Now that you have prepared the baddest contract ever, the parties must sign it to indicate they agree to its terms. A bad contract must include a formal signature section to make sure the parties know that the forty-seven-page monstrosity they are signing (with WITNESSETH emblazoned across the first page) is an important legal document rather than a less important communication like a note to little Wendy’s teacher explaining that her bunny ate her homework. I recommend something like this:

  • IN WITNESS WHEREOF, the parties hereto have hereunto set their hands and seals the day and year first above written.

This is particularly bad when there is no date and year above the signatures.

Do NOT do this:

John Jones (Date)

Suzy Smith (Date)


Good contracts pose a serious threat to the legal profession. Fortunately, most students emerge from law school with a basic understanding of how to draft a bad contract. After all, they’ve been reading legalese for three years and are petrified that if they omit a word, litigation will result. However, after years of practice and litigating disputes arising out of poorly drafted documents, some lawyers forget that the fate of the profession depends on a steady supply of poorly drafted documents. They begin to advocate for plain English. Soon passive voice starts to annoy them. Then “Sell, convey, assign, transfer, and deliver” becomes simply “sell.” At that point, it’s all over. A good managing partner will stage an intervention and insist that the lawyer enter an appropriate twelve-step program. Sometimes you’ve got to be cruel to be kind.15 While treatment can cure good drafting, the best approach is to prevent the problem in the first place. Law schools and the bar must do more to educate lawyers on how to draft bad contracts. We owe it to the profession.

Related Topics


1 See, e.g., Adams, A Manual of Style for Contract Drafting (ABA Publishing, 2013); Burnham, Drafting and Analyzing Contracts: A Guide to the Practical Application of the Principles of Contract Law (LexisNexis,® 2003); Feldman and Nimmer, Drafting Effective Contracts: A Practitioner’s Guide (Aspen Publishers, 1995).

2 Jacobson, “A Checklist for Drafting Good Contracts,” 5 J. of the Ass’n of Legal Writing Directors 79-117 (Fall 2008).

3 See, e.g., McKinnon v.
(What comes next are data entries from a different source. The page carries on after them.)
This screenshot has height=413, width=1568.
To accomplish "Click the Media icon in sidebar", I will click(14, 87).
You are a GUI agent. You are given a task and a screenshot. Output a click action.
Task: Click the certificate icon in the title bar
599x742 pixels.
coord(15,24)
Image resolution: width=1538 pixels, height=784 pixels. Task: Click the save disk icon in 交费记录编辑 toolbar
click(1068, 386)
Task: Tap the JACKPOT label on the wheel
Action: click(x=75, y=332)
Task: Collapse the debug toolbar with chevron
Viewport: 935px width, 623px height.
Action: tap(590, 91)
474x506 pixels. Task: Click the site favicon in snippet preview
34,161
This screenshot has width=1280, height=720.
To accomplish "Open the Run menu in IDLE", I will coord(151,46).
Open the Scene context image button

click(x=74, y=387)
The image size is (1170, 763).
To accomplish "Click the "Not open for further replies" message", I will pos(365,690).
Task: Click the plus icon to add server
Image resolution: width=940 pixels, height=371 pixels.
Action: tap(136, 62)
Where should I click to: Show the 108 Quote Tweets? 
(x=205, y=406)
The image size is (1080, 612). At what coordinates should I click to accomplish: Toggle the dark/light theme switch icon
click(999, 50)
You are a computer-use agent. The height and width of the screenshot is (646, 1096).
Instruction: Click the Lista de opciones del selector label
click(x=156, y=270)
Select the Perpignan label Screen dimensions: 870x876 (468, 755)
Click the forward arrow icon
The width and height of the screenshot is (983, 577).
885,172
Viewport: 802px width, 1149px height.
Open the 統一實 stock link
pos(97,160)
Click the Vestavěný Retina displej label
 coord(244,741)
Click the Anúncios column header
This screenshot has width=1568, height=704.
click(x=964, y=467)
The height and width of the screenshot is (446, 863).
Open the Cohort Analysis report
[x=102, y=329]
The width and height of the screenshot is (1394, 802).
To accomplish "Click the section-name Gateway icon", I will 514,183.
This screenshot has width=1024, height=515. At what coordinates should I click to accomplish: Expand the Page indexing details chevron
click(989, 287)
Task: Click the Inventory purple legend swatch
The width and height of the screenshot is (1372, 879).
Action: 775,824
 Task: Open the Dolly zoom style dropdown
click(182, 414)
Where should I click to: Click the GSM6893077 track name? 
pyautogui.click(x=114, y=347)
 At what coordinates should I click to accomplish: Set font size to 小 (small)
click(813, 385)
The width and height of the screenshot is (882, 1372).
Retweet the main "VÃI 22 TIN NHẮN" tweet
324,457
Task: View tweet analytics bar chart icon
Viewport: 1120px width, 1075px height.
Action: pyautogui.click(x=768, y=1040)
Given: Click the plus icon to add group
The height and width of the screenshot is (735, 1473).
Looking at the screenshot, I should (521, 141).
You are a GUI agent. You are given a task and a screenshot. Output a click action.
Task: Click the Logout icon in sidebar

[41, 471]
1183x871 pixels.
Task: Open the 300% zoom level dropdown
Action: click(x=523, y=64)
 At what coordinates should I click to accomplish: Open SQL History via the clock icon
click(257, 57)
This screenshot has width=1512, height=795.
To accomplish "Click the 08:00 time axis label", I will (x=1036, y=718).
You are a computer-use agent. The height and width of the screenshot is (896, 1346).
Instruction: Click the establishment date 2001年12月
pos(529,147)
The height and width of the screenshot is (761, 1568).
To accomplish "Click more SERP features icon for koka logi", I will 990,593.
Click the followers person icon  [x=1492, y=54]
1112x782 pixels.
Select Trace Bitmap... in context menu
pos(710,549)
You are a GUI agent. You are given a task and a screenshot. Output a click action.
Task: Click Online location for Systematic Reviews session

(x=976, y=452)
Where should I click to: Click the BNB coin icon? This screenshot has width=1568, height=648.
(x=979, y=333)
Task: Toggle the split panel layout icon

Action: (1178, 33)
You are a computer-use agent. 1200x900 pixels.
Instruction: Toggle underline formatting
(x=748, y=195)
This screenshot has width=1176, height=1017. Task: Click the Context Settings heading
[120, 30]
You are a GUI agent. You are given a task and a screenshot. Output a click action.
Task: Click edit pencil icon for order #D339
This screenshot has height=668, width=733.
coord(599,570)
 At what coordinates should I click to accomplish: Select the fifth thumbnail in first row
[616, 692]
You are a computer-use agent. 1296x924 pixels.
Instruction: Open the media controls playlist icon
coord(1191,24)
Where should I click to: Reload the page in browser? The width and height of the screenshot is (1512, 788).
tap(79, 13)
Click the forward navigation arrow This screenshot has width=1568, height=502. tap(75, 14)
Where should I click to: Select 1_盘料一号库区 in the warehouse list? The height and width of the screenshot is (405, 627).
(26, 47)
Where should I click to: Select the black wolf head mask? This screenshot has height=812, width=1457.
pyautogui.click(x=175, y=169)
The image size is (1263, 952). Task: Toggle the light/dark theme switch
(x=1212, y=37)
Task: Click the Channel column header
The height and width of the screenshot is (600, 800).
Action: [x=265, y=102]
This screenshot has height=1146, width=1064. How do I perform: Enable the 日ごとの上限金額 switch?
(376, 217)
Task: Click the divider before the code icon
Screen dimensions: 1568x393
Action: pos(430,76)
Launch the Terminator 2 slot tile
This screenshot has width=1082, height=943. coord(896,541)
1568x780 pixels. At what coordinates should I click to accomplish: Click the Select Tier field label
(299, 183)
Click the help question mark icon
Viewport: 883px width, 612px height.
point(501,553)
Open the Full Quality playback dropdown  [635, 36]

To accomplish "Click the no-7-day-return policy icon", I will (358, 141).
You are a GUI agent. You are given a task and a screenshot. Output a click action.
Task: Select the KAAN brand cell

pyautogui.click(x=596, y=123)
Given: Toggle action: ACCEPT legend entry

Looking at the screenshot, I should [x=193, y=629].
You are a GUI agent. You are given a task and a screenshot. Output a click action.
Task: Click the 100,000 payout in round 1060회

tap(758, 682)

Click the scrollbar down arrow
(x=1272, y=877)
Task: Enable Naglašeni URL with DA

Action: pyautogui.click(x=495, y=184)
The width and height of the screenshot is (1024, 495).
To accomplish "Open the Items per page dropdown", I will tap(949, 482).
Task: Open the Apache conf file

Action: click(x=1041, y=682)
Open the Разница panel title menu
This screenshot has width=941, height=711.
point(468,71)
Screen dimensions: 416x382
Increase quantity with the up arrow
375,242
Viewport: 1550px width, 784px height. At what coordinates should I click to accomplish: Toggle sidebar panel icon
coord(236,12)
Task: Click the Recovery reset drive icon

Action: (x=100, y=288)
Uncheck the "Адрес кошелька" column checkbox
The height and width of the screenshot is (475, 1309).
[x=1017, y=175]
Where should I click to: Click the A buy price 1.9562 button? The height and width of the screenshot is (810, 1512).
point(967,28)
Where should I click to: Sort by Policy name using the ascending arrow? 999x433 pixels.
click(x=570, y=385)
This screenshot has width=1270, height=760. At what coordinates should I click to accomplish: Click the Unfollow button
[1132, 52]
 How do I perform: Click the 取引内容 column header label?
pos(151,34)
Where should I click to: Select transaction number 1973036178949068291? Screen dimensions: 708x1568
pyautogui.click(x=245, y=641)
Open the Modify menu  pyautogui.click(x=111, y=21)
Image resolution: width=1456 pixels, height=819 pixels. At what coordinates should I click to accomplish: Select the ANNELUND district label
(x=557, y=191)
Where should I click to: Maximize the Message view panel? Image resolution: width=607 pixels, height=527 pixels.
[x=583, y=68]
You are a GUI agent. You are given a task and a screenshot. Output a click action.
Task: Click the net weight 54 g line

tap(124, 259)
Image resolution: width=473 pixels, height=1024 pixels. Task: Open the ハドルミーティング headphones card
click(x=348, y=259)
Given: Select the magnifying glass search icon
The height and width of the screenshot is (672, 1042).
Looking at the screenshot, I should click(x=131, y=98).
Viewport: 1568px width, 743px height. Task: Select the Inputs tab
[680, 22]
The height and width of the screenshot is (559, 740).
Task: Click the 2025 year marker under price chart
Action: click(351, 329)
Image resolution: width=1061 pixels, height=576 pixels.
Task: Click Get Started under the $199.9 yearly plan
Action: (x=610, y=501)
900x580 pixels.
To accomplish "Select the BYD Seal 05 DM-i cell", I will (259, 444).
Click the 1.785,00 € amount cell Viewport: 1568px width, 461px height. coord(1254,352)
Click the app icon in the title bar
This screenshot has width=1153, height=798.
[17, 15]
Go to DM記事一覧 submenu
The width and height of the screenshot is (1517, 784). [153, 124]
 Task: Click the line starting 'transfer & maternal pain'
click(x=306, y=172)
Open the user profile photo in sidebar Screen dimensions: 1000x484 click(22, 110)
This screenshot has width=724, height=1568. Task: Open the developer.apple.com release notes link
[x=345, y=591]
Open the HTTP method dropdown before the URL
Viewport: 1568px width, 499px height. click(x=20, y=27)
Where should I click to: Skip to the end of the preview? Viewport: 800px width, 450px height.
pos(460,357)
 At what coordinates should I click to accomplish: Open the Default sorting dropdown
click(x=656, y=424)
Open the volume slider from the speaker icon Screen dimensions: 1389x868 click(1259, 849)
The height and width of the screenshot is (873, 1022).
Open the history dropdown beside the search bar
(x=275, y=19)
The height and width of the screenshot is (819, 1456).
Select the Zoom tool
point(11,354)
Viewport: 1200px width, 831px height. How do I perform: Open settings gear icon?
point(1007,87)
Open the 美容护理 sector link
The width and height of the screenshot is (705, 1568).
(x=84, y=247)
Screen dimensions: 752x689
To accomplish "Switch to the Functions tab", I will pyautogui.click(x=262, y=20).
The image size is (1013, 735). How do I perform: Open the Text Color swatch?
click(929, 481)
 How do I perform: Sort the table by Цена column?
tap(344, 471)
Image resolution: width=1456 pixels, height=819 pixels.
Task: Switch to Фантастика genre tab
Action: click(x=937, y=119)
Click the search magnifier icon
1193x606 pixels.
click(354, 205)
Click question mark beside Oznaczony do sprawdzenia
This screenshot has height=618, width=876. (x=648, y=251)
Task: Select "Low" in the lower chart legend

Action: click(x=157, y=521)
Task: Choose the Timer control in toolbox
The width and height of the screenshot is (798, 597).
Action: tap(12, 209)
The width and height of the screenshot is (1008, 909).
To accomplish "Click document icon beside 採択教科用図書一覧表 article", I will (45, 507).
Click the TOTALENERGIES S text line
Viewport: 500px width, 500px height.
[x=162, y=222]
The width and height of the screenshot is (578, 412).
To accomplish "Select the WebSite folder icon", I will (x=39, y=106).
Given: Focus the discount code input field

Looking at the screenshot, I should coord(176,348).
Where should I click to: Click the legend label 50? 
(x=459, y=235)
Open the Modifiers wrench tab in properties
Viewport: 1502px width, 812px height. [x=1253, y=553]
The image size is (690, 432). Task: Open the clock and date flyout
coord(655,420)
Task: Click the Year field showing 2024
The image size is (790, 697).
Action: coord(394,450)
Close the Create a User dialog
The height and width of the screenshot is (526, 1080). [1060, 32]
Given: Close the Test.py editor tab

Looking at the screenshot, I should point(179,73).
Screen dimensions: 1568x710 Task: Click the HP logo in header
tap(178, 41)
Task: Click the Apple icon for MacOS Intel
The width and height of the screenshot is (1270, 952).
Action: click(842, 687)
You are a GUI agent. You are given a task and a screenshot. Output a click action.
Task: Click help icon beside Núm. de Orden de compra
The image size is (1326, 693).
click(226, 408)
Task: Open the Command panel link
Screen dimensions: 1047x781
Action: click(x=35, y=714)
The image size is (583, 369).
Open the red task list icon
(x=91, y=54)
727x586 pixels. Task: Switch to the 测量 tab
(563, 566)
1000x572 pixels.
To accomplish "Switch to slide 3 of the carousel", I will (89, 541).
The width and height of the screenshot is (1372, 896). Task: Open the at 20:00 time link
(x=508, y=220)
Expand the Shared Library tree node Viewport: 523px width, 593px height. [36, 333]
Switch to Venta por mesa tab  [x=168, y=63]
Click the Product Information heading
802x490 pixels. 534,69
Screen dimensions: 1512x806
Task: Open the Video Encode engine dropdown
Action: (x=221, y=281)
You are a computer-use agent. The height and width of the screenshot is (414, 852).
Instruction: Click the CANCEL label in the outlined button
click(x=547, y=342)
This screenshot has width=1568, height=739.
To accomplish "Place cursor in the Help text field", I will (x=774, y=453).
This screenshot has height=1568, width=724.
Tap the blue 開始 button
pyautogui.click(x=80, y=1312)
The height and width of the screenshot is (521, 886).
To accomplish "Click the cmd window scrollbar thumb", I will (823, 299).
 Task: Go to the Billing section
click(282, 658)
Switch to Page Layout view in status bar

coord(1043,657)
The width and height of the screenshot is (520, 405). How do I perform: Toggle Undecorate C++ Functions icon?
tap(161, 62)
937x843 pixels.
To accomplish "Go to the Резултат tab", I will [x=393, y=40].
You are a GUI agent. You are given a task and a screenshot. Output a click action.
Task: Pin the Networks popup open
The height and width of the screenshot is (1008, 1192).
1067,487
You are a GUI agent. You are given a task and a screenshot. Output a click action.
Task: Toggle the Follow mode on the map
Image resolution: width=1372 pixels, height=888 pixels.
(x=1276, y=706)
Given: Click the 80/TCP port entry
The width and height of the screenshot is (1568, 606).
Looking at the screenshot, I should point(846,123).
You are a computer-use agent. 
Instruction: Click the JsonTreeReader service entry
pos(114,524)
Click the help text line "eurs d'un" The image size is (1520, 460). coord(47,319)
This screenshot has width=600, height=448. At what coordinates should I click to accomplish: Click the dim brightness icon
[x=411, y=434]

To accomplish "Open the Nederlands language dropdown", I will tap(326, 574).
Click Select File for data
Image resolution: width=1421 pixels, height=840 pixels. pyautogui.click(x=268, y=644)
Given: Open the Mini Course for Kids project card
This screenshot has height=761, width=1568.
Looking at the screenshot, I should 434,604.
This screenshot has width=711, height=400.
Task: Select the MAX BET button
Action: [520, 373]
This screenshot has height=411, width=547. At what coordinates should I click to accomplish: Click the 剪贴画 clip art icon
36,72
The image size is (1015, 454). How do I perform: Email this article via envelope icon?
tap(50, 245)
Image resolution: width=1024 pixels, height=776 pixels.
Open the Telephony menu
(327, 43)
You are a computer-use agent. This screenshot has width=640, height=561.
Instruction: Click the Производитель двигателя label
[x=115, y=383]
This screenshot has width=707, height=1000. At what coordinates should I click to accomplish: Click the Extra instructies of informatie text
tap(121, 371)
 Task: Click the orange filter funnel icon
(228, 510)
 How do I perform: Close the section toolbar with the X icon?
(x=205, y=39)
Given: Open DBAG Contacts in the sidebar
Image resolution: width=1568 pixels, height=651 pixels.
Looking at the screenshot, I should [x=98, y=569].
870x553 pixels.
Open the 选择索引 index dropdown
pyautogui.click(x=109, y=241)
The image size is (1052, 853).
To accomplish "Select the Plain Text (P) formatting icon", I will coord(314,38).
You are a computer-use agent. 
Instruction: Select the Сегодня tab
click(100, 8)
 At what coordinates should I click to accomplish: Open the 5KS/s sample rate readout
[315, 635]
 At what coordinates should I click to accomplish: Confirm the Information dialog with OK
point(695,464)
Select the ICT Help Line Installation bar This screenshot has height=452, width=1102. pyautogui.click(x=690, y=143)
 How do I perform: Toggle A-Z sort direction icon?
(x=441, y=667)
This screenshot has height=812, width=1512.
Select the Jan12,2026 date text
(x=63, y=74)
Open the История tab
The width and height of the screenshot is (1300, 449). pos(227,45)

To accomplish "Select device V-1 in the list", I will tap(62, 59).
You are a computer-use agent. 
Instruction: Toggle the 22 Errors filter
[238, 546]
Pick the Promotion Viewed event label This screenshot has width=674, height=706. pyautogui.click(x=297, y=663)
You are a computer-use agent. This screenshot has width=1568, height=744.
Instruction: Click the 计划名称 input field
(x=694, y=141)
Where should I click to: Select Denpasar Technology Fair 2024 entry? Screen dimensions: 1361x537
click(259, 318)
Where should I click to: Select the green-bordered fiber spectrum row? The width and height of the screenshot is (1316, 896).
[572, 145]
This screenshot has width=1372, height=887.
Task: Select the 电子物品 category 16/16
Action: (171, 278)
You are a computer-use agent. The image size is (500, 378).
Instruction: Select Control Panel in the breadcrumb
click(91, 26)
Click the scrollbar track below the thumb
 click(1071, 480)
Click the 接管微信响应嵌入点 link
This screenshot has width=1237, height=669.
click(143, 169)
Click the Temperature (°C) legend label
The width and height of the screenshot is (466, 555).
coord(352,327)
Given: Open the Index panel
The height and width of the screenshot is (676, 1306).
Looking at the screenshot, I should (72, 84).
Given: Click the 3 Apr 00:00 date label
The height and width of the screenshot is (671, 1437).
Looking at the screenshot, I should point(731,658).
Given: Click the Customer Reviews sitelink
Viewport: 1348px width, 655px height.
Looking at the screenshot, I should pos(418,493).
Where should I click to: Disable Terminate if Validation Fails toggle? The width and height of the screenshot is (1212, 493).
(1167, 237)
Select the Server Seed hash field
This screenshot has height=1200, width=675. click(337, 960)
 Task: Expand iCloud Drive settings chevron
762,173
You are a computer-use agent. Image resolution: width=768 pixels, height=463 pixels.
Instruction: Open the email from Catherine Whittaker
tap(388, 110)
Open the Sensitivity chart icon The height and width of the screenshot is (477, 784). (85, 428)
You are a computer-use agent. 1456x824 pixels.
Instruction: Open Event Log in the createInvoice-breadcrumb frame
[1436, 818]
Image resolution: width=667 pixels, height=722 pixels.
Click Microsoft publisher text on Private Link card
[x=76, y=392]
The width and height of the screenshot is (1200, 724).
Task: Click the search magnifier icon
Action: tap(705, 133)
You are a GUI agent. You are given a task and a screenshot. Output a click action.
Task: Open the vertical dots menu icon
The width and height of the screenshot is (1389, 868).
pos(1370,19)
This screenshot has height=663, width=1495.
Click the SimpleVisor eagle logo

Baker, 370 N.W.2d 492 (Neb. 1985) (Recitals are “generally background statements and do not ordinarily form any part of the real agreement.”).

4 Some prefer to insert WITNESSETH between the introduction and recitals. Others suggest it is more appropriate after the recitals.

5 Ireland v. Jacobs, 163 P.2d 203 (Colo. 1945).

6 See Haynes v. Farmers Inc. Exchange, 89 P.3d 381, 385 (Cal. 2004) (Court did not enforce a provision limiting coverage contained in a section with the heading “Other Insurance”).

7 Waters v. District Court, 935 P.2d 981, 990 (Colo. 1997).

8 See CRS § 13-17-102.

9 Mapquest estimates six hours and thirty-two minutes each way under ideal conditions if traveling via Highway 160. Thirteen hours at my hourly rate of $265 per hour is $3,445. That’s $3,445 for driving through some of the most scenic country in the United States while listening to great rock ‘n’ roll.

10 See Tripp v. Cotter Corp., 701 P.2d 124 (Colo.App. 1985) (“In the absence of allegations of fraud, accident, or mistake in the formation of the contract, parol evidence may not be admitted to add to, subtract from, vary, contradict, change, or modify an unambiguous integrated contract.”) (emphasis added).

11 Think about it from the client’s perspective. If you charge $1,000 for a 5,000-word contract, the client pays only twenty cents per word. If your charge $1,000 for a 2,500-word contract, the client pays a whopping forty cents per word!

12 Some examples in this section are taken from A Plain English Handbook (U.S. Securities and Exchange Commission, 1998),

13 How much wood would a woodchuck chuck if a woodchuck could chuck wood?

[14] An excellent resource is Wikipedia’s “List of legal Latin terms,”

[15] Lowe, “Cruel to Be Kind,” Labor of Lust (Columbia Records, 1979).